Le secrétariat particulier de la Matriarche annonce son intention de créer une fondation à but non-lucratif, apolitique et philanthropique dont l’objectif sera de préserver et mettre en valeur le patrimoine abaleconien matériel et immatériel. La fondation soutiendra les initiatives visant à protéger et valoriser la culture abaleconienne, tout particulièrement les actions éducatives et artistiques, qu’elles soient à Abalecon ou à l’etranger. Un dossier avec les statuts sera déposé à la délégation aux affaires interieures pour étudier les possibilités juridiques de cette initiative.
Une initiative qui tombe – comme par hasard – en même temps que le débat sur les compétences des communes que l’administration matriarcale cherche à reprendre. Alors quand le public ne passe pas, on passe par le privé c’est ça ?
L’initiative est totalement indépendante des compétences dédiées aux institutions. Cette fondation – privée – a pour objectif de soutenir des projets qui enrichiront et protégeront le patrimoine culture abaleconien. Son financement sera constitué principalement des dons que voudront bien lui faire celles et ceux qui souhaitent que notre patrimoine soit valorisé. C’est en ce sens que les statuts seront déposés. Dans la mesure où il n’existe aucune législation relative aux fondations, nous souhaitons que le gouvernement se saisisse de la question et mette en place un statut juridique protecteur pour ces organisations.
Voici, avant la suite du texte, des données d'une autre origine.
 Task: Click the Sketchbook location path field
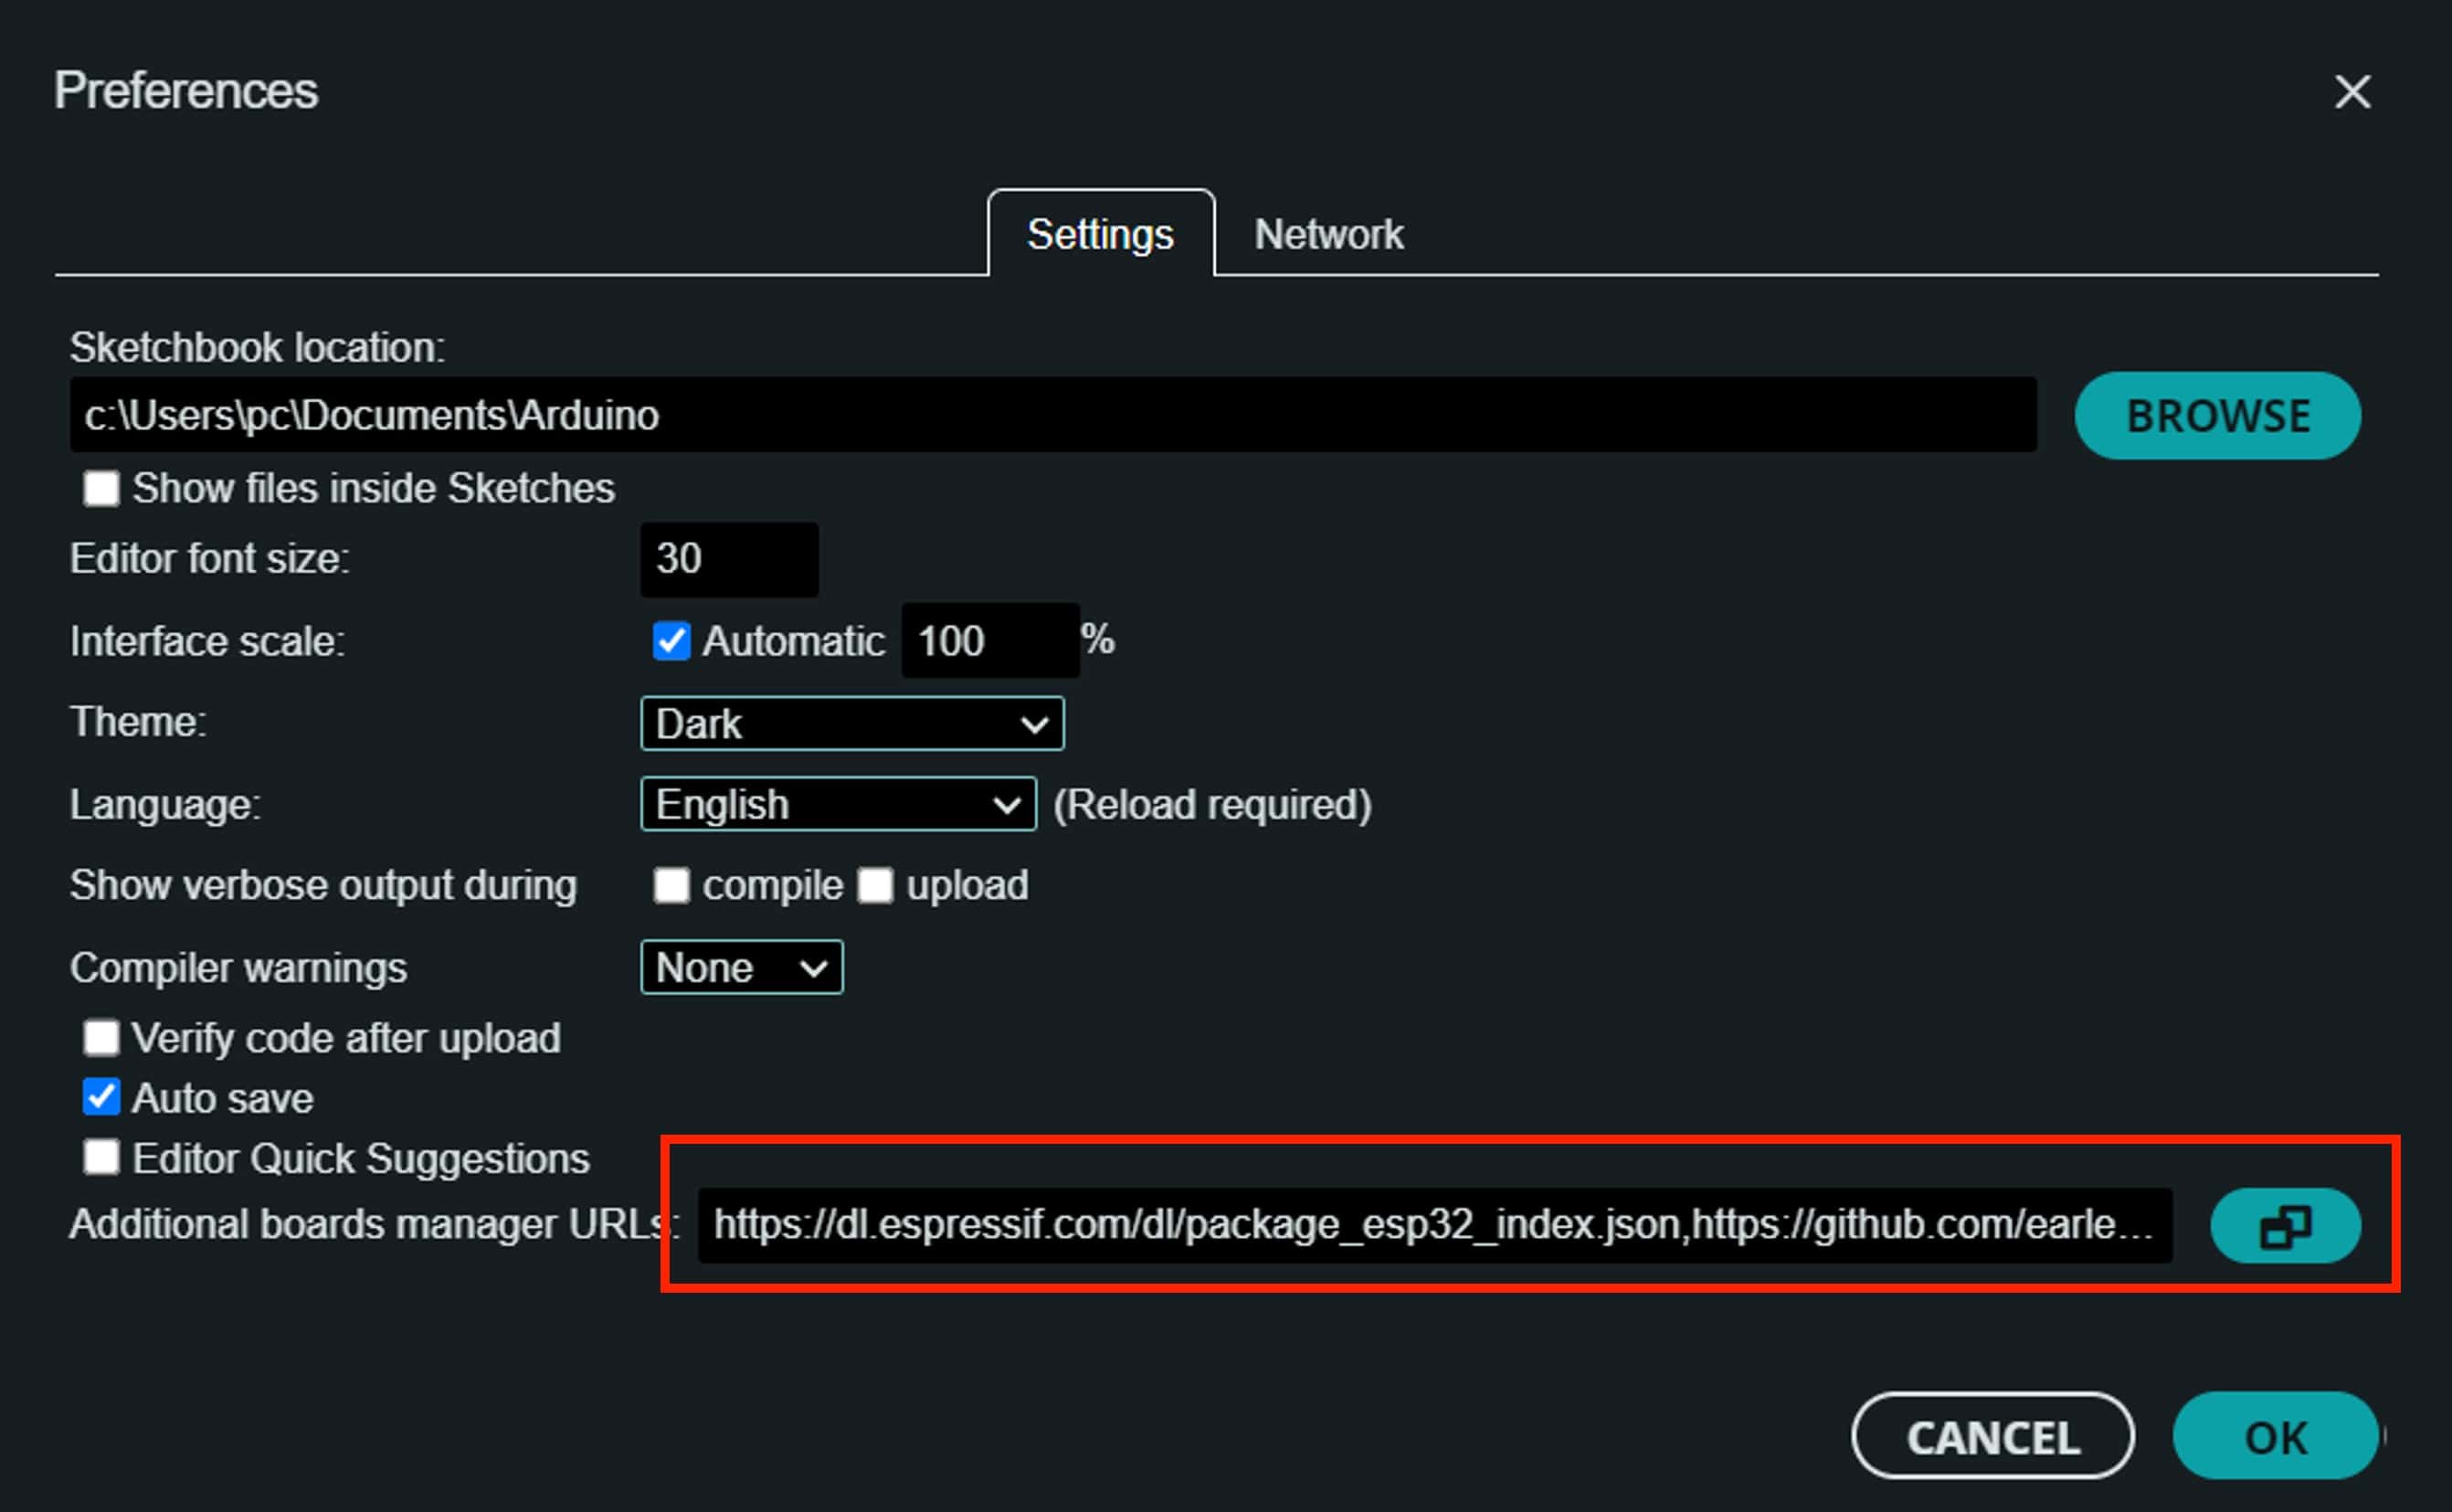pos(1052,415)
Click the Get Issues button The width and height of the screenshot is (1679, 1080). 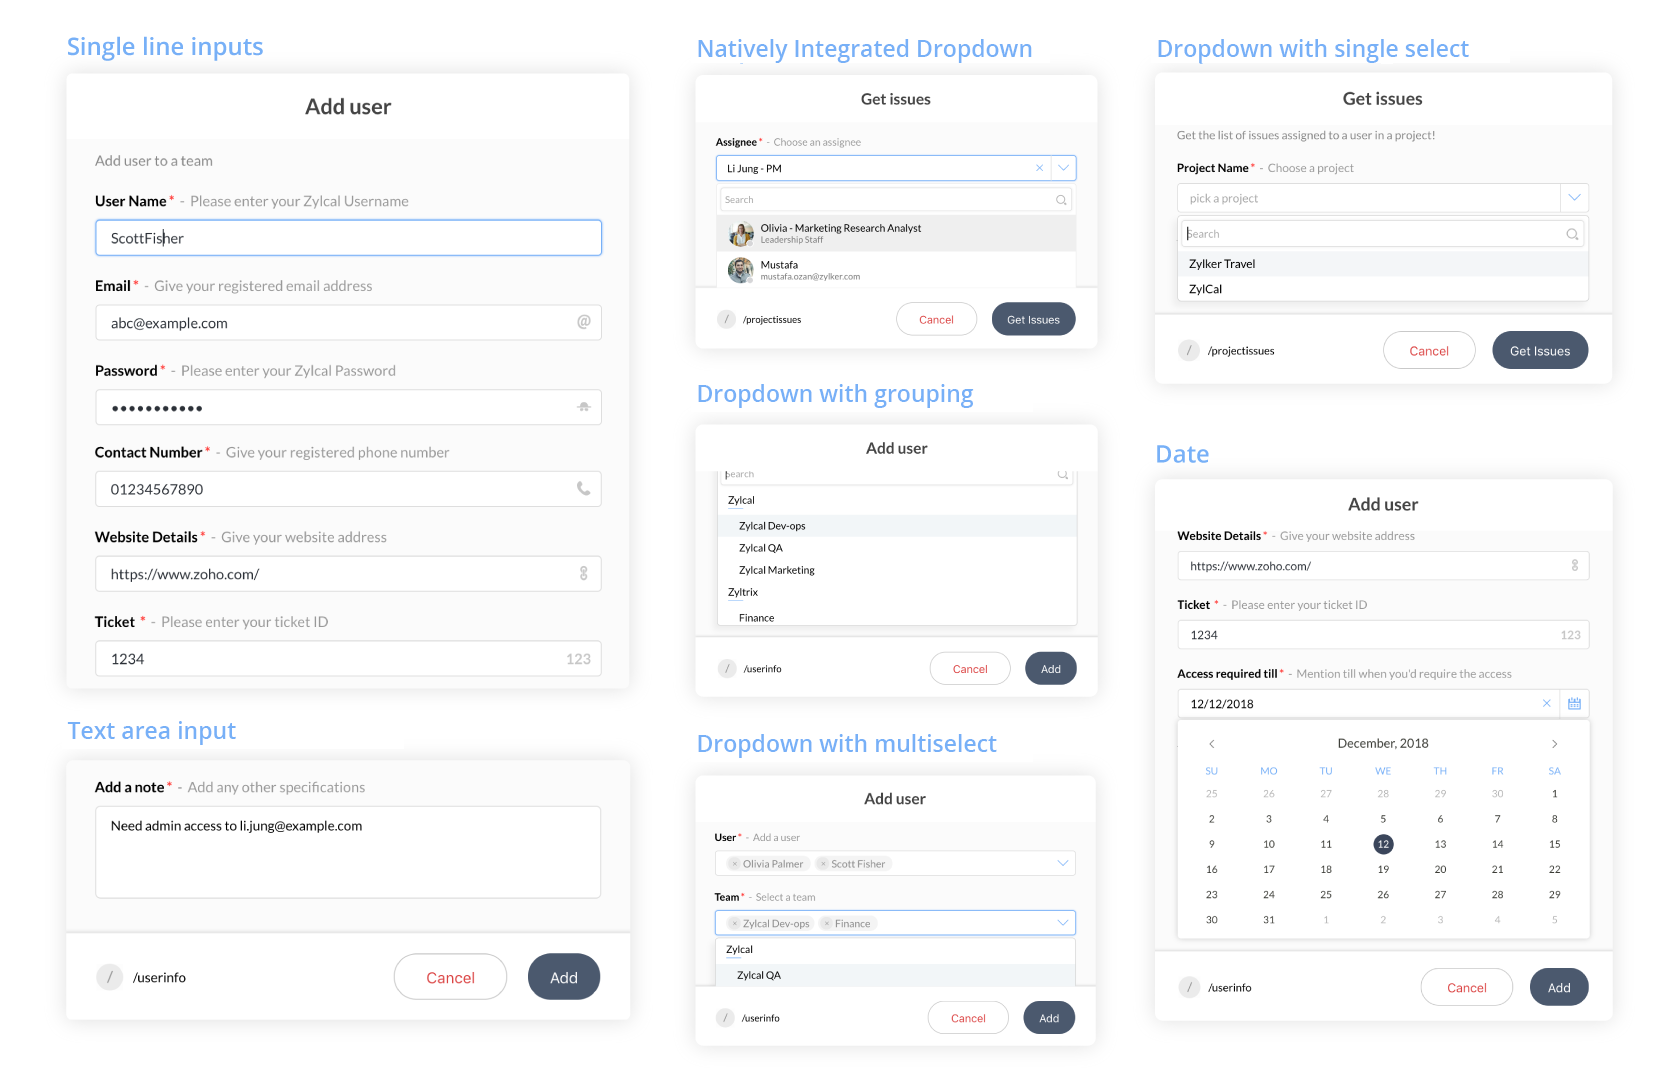pyautogui.click(x=1033, y=318)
C’est plus largement toutes les organisations qui ne cherchent pas de profits qui devraient trouver une sécurisation juridique à travers un texte de loi. Je suis à titre personnel favorable à ce que de telles organisations puissent faire bénéficier à leurs donateurs d’exonérations fiscales. Nous devons encourager ces initiatives qui permettent de soutenir l’intérêt général – que ce soit celles et ceux dans le besoin ou la culture abaleconienne.
Nous allons donc réfléchir à un cadre juridique permettant à ces structures d’exister.